Testing is done to evaluate the health of the thyroid, diagnose Hashimoto thyroiditis, and monitor treatment.
To determine whether the thyroid is functioning properly and for monitoring thyroid function and hormone production, one or more of the following blood tests may be done:
- Thyroid-stimulating hormone (TSH) — typically elevated in hypothyroidism
- Free T4 — often decreased in primary hypothyroidism
- Total or Free T3 — sometimes decreased but may be within the normal reference range, so is not as useful as free T4
Additional tests may be used to detect autoantibodies directed against the thyroid and to help diagnose Hashimoto thyroiditis:
- Anti-thyroid peroxidase antibody (anti-TPO, see Thyroid Antibodies) — this test detects the presence of autoantibodies against a protein found in thyroid cells.

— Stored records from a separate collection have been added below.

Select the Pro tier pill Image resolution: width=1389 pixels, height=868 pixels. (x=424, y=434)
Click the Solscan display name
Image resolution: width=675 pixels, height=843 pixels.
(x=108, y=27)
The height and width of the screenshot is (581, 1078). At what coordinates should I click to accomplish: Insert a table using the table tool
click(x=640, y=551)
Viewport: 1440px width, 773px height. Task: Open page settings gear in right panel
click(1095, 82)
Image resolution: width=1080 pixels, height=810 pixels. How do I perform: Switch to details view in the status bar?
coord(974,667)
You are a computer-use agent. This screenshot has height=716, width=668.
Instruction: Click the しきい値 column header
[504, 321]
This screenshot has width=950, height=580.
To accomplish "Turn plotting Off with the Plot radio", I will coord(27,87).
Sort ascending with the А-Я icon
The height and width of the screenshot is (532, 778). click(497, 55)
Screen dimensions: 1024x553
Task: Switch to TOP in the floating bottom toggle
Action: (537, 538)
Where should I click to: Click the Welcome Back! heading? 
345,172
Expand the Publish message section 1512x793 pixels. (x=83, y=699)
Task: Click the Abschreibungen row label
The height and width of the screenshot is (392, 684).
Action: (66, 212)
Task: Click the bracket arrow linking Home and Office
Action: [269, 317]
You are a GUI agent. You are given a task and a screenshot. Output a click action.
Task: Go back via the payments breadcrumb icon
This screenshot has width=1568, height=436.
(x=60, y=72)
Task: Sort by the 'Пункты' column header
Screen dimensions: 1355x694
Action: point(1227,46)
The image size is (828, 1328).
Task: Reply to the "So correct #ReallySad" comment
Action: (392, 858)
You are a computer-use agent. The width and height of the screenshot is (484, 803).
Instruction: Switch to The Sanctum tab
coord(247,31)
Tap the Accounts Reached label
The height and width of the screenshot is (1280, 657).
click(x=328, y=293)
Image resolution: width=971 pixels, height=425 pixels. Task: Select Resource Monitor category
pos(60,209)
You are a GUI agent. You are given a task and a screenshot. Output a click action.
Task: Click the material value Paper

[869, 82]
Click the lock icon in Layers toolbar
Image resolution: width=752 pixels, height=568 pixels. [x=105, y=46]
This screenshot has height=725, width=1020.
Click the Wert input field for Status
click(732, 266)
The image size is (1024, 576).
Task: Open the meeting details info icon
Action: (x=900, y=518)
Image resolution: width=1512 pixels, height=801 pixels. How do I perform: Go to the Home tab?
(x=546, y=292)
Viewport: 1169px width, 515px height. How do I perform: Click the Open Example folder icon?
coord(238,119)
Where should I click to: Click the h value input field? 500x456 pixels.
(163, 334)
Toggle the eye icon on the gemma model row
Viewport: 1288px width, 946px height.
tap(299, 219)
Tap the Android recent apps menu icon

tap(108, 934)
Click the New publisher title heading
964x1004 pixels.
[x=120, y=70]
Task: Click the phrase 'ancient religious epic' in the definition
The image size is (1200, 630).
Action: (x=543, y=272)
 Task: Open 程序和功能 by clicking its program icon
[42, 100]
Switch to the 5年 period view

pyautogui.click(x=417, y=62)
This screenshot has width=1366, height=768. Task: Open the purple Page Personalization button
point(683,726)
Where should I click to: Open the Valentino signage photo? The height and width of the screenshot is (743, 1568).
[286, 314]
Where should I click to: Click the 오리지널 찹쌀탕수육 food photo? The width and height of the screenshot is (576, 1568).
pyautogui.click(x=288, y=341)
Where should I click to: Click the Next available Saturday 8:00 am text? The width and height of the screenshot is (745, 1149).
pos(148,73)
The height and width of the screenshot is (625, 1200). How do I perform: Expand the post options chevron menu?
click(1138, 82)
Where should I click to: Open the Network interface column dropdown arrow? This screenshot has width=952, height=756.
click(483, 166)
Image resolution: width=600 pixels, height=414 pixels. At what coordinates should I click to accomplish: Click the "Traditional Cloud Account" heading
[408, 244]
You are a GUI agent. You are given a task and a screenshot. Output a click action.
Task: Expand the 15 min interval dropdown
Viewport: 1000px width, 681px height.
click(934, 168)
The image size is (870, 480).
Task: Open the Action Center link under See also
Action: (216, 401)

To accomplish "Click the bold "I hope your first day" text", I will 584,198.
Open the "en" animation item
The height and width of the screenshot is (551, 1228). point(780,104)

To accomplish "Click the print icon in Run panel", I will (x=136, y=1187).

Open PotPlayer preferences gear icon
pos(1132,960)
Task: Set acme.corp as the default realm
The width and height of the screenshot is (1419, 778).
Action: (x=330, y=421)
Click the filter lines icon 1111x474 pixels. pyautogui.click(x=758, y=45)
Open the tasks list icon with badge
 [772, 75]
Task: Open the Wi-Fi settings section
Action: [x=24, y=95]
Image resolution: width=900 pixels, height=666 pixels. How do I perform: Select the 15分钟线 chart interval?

A high value usually indicates autoimmune damage to the thyroid due to disorders such as Hashimoto thyroiditis and Graves disease.
- Antithyroglobulin antibody (TgAb) — if positive, may indicate Hashimoto thyroiditis; while thyroglobulin antibodies are often positive, they are not as sensitive or specific as anti-TPO so they are not routinely ordered.
People with a very mild form of Hashimoto thyroiditis may not have thyroid antibodies present in their blood.